It’s not a list that you want to end up on, but that’s what happened to DHX Media Ltd. (TSX:DHX.B)(NASDAQ:DHXM) last week when it was named by the Globe and Mail as one of the TSX’s most oversold stocks down almost 11%.
Ouch.
To say it’s not been a good year for long-time DHX shareholders is an understatement. Starting 2017 with a market cap just shy of $1 billion, it’s now $554 million, falling $54 million last week alone.
It’s this evaporation of market cap that’s forced the company to explore strategic alternatives, including selling itself to any or all bidders. It seems so long ago that DHX Media announced it had acquired 80% of the Peanuts and Strawberry Shortcake characters from Iconix Brand Group Inc. (NASDAQ:ICON), but it was only this past May.
Consider the timeline
When I wrote about DHX Media’s big acquisition in May, its stock was trading around $6.35 per share. Then in mid-September, Fool contributor Jason Phillips wondered if the company could be a takeover target after Disney’s decided to drop its programming from Netflix to put on its soon-to-be launched video-streaming service. At a market cap of $700 million and a share price of $6.70 for DHX Media, Phillips was convinced DHX Media was an attractive buy for a larger studio.
His assessment was good, but his timing wasn’t — no fault of his own.
Almost two weeks later, the company announced its fourth-quarter results, and they were disappointing.
“Management was disappointed with the results for Q4 and Fiscal 2017 overall,” said Dana Landry, CEO of DHX Media. “Teletubbies in the U.S. market has underperformed, and execution on the content side of the business did not match the tremendous opportunity in the kids’ and family content market.”
Investors never like to see the words “disappointed” in an earnings release. In two days trading after delivering weak results, its stock dropped from $6.37 to $5.03 — a 27% decline. Since the strategic review announcement on October 2, it’s walked itself down to the low $4s.
Where to next?
It’s hard to imagine DHX Media falling much further.

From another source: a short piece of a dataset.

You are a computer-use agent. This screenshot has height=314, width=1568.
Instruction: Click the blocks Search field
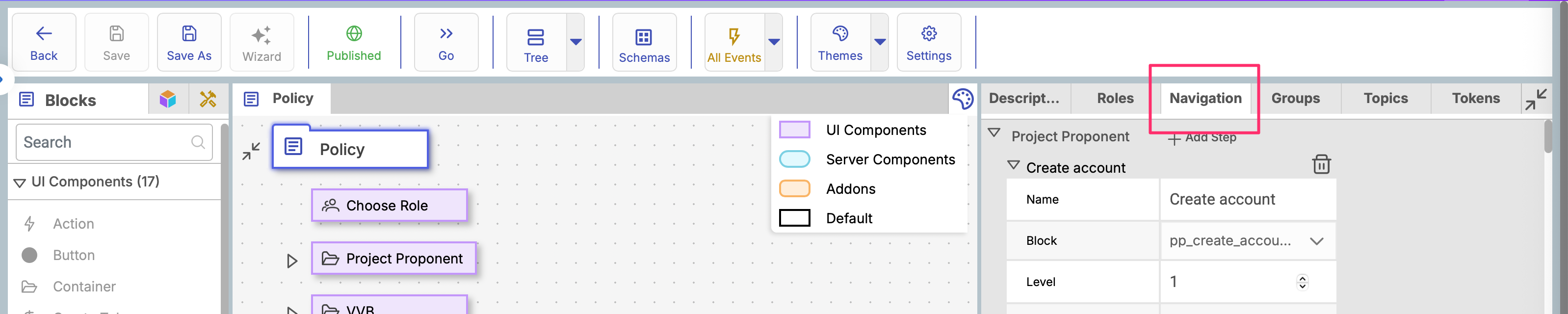(x=106, y=142)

The TSX hit a record high October 27 of 15,951 — its highest level since February. With oil prices rising, a surefire way to keep the index moving higher, there seems to be few headwinds to worry about.
However, without a catalyst to move it higher, the upside seems limited for now. That being said, it is working on cutting costs.

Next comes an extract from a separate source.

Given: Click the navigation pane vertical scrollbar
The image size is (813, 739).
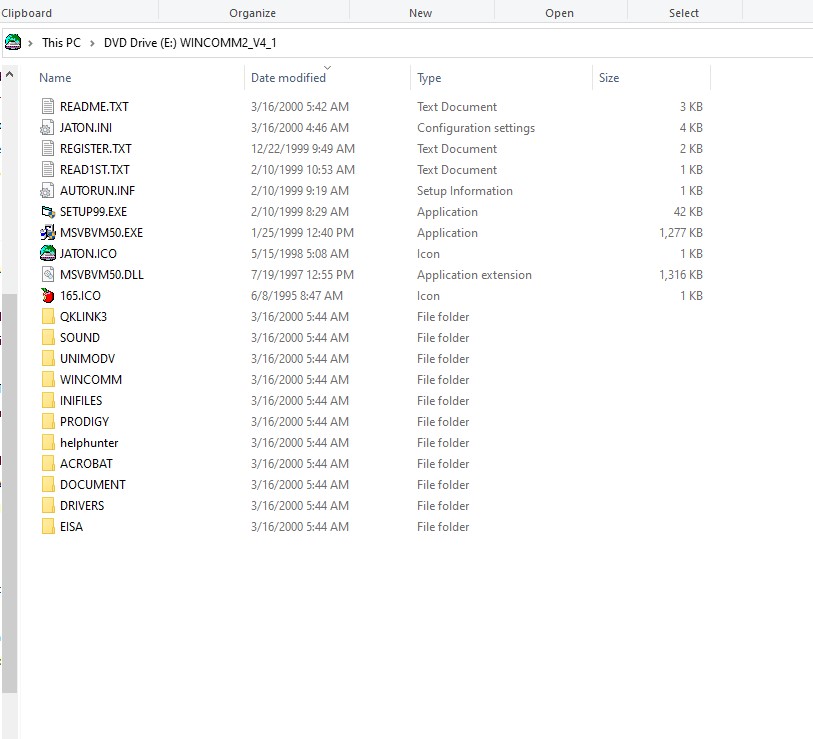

In its Q4 2017 report, it said its cost-reduction program had reduced SG&A expenses by $3 million annually with another $3 million expected within 12 months. That goes right to operating profits, but investors won’t know the exact amount until sometime in calendar 2018.
As for cost synergies from the Peanuts acquisition, DHX expects to obtain $5 million in year one and $25 million by the fifth year post-acquisition. Those also pad the bottom line.
From an acquisition perspective, the fact that it’s already done much of the heavy lifting finding cost efficiencies will make it more attractive to potential suitors.
Bottom line on DHX Media’s stock
In early October, after the company announced its strategic review, I believed DHX stock was trading a significant discount to what it’s worth. Patient investors would be rewarded shortly. Since then it’s dropped another 15%.
How low can it go?
Well, it’s already traded below $4, so I’d say $3.50 is possible in the next month. If the overall markets suddenly reversed course, which seems unlikely at this point, it could even test $3 by the end of the year.
Although they say never to catch a falling knife, I see good profits for anyone willing to endure the short-term risk of the next three to six months. By this time next year, it either will be acquired or achieving better quarterly results.
Use the uncertainty to your advantage.